What is Ash in cat food and why does it matter?
Ash is the mineral content of cat food - what remains after burning off all organic matter. It includes essential minerals like calcium, phosphorus, magnesium, and trace elements.
The term "crude ash" appears on guaranteed analysis panels alongside crude protein, crude fat, and crude fiber. The word "crude" just means it's measured as total mineral content without breaking down individual minerals.
What ash actually is
When food is burned at very high temperature (around 550°C), all organic matter - protein, fat, carbohydrates - burns away. What's left is ash: the inorganic mineral content.

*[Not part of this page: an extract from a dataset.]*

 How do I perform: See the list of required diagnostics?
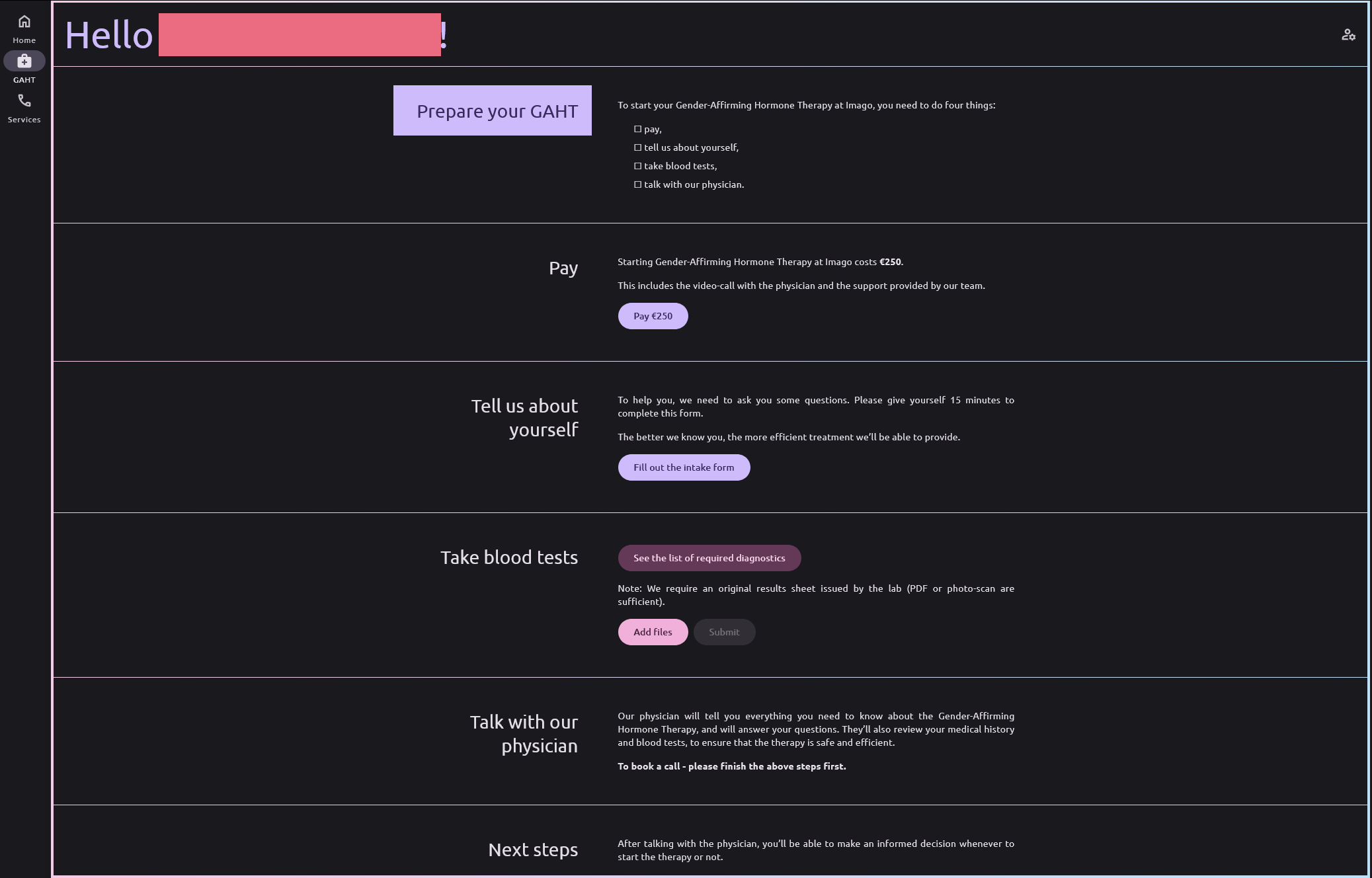[709, 558]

Ash isn't a single ingredient added to food - it's the collective measurement of all minerals present.
Why ash content matters
Minerals in ash are essential for cats - they need calcium and phosphorus for bone health, magnesium for metabolic function, and trace minerals like zinc, iron, and selenium for various biological processes.
Too little ash means insufficient minerals. The food would be nutritionally incomplete.
Excessive ash - particularly high magnesium - has been linked to urinary crystal formation and bladder stones in cats. This was a major concern in the 1970s-80s and led to reformulations across the industry.
Modern cat foods are formulated to keep magnesium levels appropriate, but ash content is still monitored as a general indicator.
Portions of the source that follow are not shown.